- **Task description**: Report the count of lines containing the word "will" in these records, with no other text.

- **Supplied records**:
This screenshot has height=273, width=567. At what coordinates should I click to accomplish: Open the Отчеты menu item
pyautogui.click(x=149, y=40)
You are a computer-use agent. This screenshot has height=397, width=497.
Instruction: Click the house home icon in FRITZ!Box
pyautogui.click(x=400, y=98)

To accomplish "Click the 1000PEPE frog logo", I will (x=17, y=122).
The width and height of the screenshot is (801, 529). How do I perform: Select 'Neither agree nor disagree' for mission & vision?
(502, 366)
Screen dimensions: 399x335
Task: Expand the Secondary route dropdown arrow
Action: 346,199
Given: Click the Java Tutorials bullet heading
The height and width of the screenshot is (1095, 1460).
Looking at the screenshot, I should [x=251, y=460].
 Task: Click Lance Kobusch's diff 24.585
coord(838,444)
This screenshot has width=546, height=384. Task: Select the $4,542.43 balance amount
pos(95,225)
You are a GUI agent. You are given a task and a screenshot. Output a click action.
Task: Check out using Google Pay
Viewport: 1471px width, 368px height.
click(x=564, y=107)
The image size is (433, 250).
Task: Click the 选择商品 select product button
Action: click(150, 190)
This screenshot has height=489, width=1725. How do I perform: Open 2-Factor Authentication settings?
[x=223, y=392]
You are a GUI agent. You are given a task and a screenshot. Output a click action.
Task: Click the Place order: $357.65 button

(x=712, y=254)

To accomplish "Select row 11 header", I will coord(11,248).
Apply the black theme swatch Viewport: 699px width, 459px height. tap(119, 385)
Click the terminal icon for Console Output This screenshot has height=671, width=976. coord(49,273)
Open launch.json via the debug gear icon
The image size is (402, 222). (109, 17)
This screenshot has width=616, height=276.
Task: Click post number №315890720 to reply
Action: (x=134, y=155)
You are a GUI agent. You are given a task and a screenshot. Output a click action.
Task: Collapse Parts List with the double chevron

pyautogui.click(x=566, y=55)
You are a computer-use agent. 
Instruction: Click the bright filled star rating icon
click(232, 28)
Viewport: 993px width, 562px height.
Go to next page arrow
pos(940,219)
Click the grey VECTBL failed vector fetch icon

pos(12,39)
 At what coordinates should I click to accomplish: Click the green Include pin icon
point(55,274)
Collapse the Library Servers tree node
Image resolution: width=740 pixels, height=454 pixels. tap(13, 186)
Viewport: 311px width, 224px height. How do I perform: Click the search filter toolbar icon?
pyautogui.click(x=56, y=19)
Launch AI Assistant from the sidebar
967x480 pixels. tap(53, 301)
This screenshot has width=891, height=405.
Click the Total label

- **Reply**: 2